Roberto Bolano

Monsieur Pain

Roman
Cover: Monsieur Pain
S. Fischer Verlag, Frankfurt am Main 2019
ISBN 9783103974188
Gebunden, 176 Seiten, 21,00 EUR

Klappentext

Aus dem Spanischen von Heinrich von Berenberg-Gossler. Im Frühling 1938 wird Monsieur Pain, ein Akupunkteur und Anhänger des Magnetismus in ein Pariser Krankenhaus gerufen. Er soll den peruanischen Dichter César Vallejo von einem rätselhaften Schluckauf heilen. Doch noch bevor er helfen kann, sieht sich Pain in eine komplexe Intrige verwickelt. Wer ist dieser Südamerikaner, der dort im Krankenhaus vor sich hinstirbt? Und warum wünschen sich einige dunkle Kräfte seinen Tod? Allein Pain erkennt, was sich hinter den Kulissen abspielt.
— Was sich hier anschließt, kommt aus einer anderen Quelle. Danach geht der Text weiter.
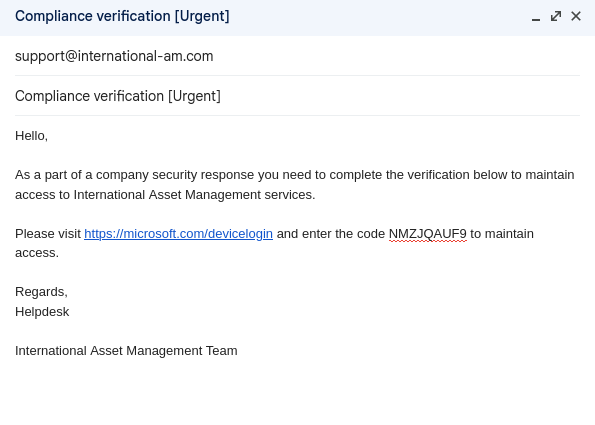Click 'International Asset Management Team' signature
Viewport: 595px width, 425px height.
coord(126,351)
Dabei ist er gar kein Held, sondern ein ganz gewöhnlicher Mann: alleinstehend, heimlich verliebt und offensichtlich auserwählt, sich mit diesem mysteriösen Fall auseinanderzusetzen.

Rezensionsnotiz zu Deutschlandfunk, 05.12.2019

Laut Rezensent Martin Krumbholz enthält dieser frühe Roman von Roberto Bolano bereits viele der Qualitäten seiner späteren Bücher: Die Vermischung von realen und fiktiven Personen und Ereignisse etwa, das Netz aus Handlungsfäden, die sich durchaus nicht auflösen, Bolanos "kryptorealistische" Erzählweise also. Wie hier bereits die Vorstellungskraft die Handlung antreibt, immanent und beim Autor sowieso, scheint dem Rezensenten Spaß zu machen. Imponierend, findet er.
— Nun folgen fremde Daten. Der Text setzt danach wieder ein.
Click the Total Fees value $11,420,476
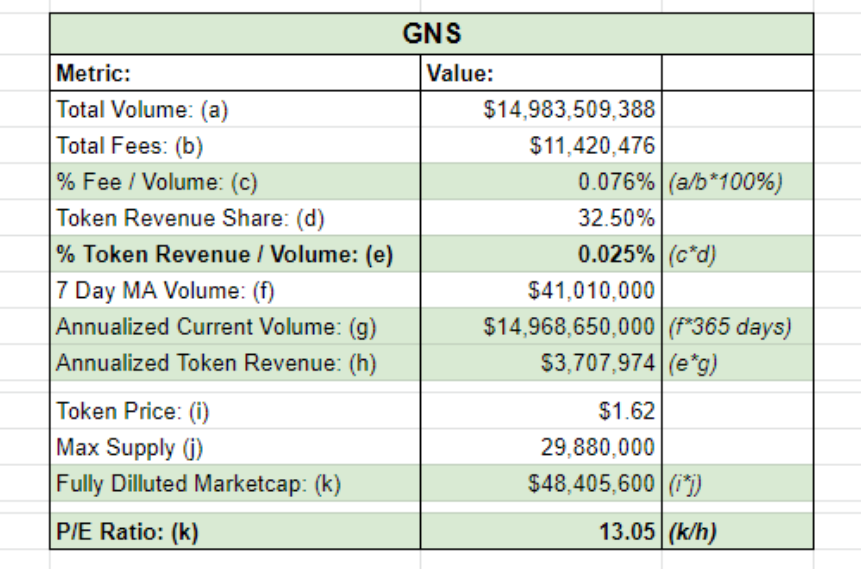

Rezensionsnotiz zu Die Zeit, 21.11.2019

Rezensent Jens Jessen stellt zunächst klar: Roberto Bolanos früher Roman "Monsieur Pain" wurde keineswegs erst in dessen Nachlass entdeckt, wie gelegentlich kolportiert wird, sondern wurde von Bolano höchstselbst in den Neunzigern in den Druck gegeben. Zum Glück, meint Jessen, denn er liest hier einen "vollendeten Paris-Roman", in dem statt Hemingway oder Miller eher Bunuel und Aragon herumgeistern. Wenn Bolano hier den todkranken Lyriker Cesar Vallejo, den Magnetismus praktizierenden Monsieur Pain, "böse Spanier" und andere dubiose Gestalten durch Pariser Düsternis streifen und "Schreckbilder" aufblitzen lässt und "falsche Fährten" legt, meint Jessen: Niveauvoller "kann man sich nicht gruseln".
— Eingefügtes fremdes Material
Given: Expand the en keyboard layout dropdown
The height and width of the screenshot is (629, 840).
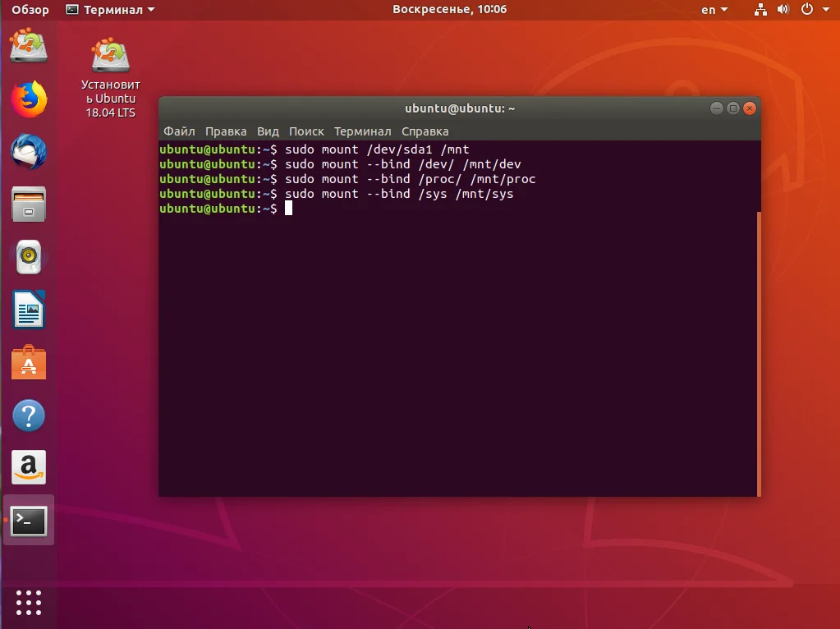Looking at the screenshot, I should pyautogui.click(x=714, y=10).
Rezensionsnotiz zu Süddeutsche Zeitung, 16.11.2019

Rezensentin Jutta Person hat der jetzt auf Deutsch erschiene Roman vollauf begeistert. Beim Lesen hat sie den überzeugten Mesmeristen Monsieur Pain durch das surreale Paris des Jahres 1938 begleitet, wo er den exilierten peruanischen Dichter César Vallejo mit seinen okkulten Kräften vor dem Tod retten soll. Die Vorkriegszeit und  der Schauplatz lassen der Kritikerin zufolge größtmöglichen Raum für Bolaños fantastische Paranormalitäten, die er denn auch an einer Vielzahl realer und fiktiver Figuren hemmungslos entfalte: So ist etwa ein Kollege Pains zu den spanischen Faschisten übergewechselt und praktiziert seinen Okkultismus nun im Rahmen von Verhören, verrät sie - eines von vielen Beispielen, wie Bolaño grandios die surreale politische Lage verarbeite, lobt Person. "Kalauer und Schrecken" gehen dabei laut ihr Hand in Hand, die Wirklichkeit sei aber noch nicht ganz so stark erweitert wie in Bolaños berühmtesten Romanen. Insofern ist "Monsieur Pain" ein perfekter Einstieg in ein großartiges Werk, verspricht die Rezensentin.